I went upstairs, saw my bed and my things just like they are always. i slumped into the sheets. I closed my eyes as I let the warmth soothe my body with the covers. My head was paining a bit from the hit earlier....it'll leave a bruise tomorrow.

Those words keeps shouting in my head. 

'You are obssesive!'

'WE ARE NOT A FAMILY

'You treat us like children! You restrain us!'

I shook my head to remove those thoughts. I couldn't sleep, I turned on my left side, I was facing the window now. The bright moon was visible. I pulled the covers closer to me and snuggled in. 

What happened today was the worst. It stings my heart. All these years I thought I knew them fully and they knew me like that too. But, what she said earlier....did she kept all this inside her all along? Or was I not able to get the signals. Did I really went overbroad all these times? 

I heard the door knob click so I shut my eyes and pretended to sleep. As the door opened a cold breeze disturbed my warm void but then...it was replaced by the warmth that would have me melt the moment it surrounded me.

I felt a pair of hands pull me closer to a body. I kept my eyes shut as I inhaled the addictive scent. Tears formed in my eyes. I let them flow.

I felt the latter stroking my hair smoothly, which calmed me. 

"Shhh..." She said as she placed feather soft kisses on my cheeks to wipe my tears.

I felt secured. I quickly turned around and hugged her so tightly, I don't want to let go. 

"Byul-ah....calm down" That sweet voice entered my ears, which sent shivers to my spine. She had me in her embrace. 

It was not a surprise that she found out where I was. I am feeling better now. 

"Byul-ah what happened to your car? why is your forehead red? Did you ot into accident? Ofcourse you did...stupid me!...Are you hurt somewhere?" She bobarded all those questions. I thought she was doing a rap....

I replied her so many questions with a simple nod. And I kept crying in her arms. 

But....

A thought popped in my mind, I separated myself from her and sat up on the bed. I wiped my tears with my hand 

She looked at me puzzled, trying to read my face.

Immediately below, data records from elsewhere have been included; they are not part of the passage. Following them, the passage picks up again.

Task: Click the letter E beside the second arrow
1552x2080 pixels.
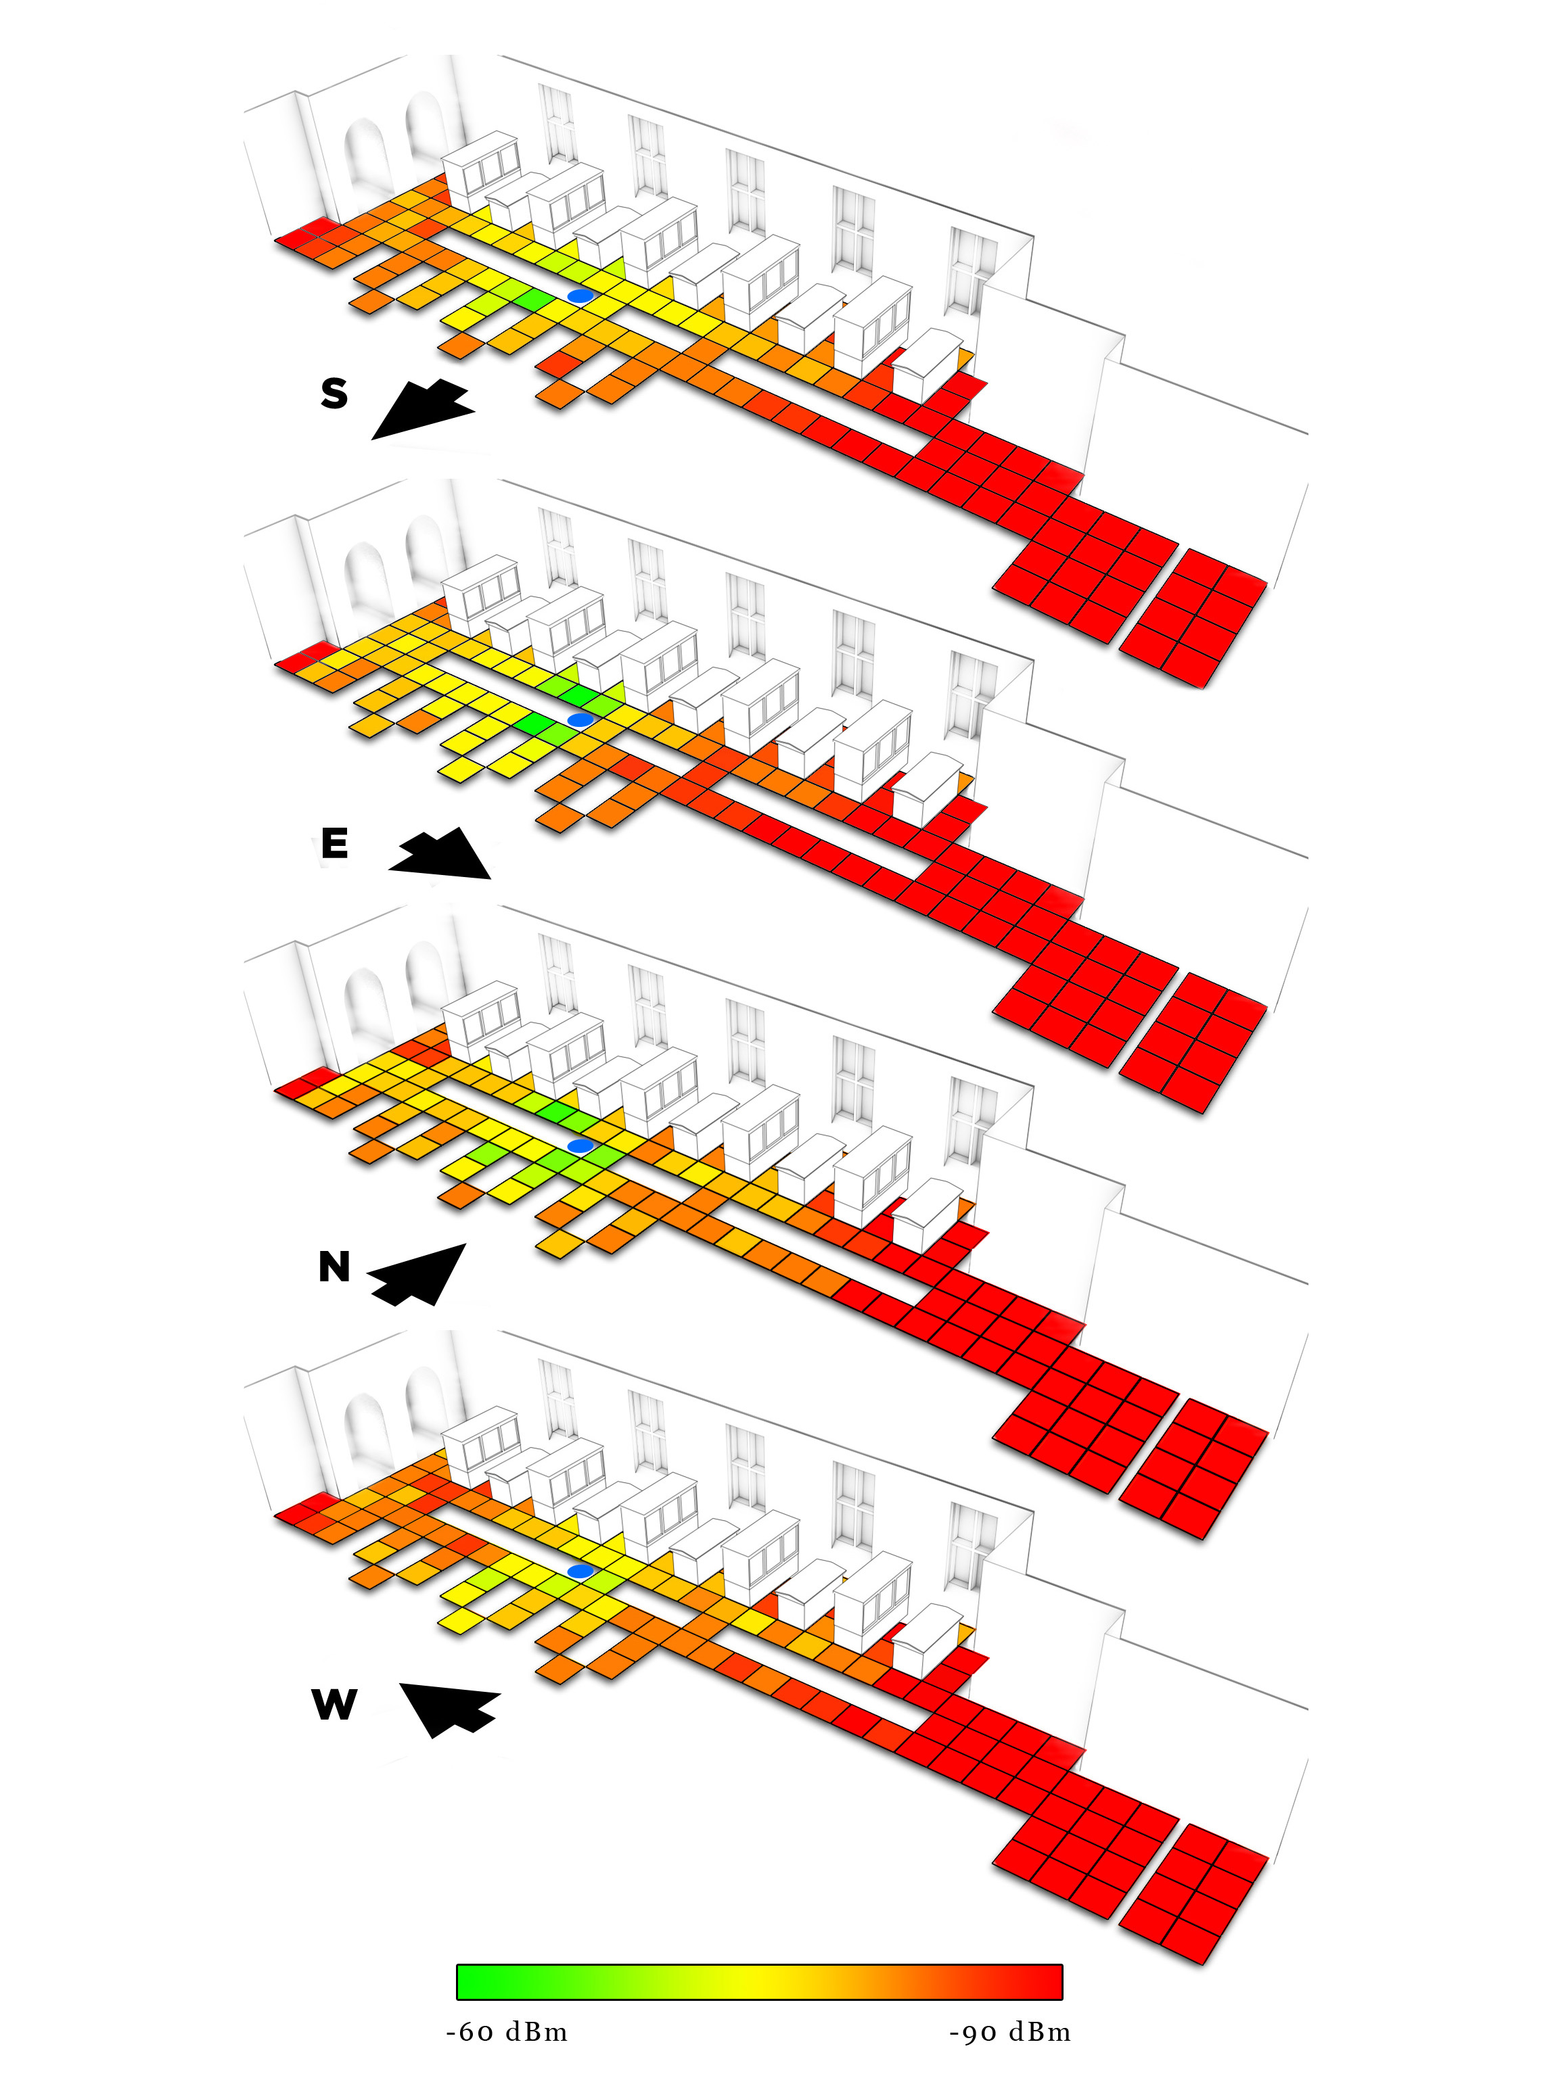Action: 334,843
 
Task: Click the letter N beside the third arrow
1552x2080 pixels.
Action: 334,1267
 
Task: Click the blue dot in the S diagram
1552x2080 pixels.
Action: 580,295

"Yong...." I looked in her eyes. I was fidgeting with my fingers. 

"yes baby?" She kept her hand on my shoulder to encourage me to speak. I took a deep breath and decided to 

"Do you too p--"

"Ofcourse not Byulie" She interrupted me. She knew what I was going to ask. I nodded my head. She opened her arms, and I got in her embrace. She rested on the headboard, she kept her chin on my head as she embraced me and drew some random patterns along my body, to soothe me.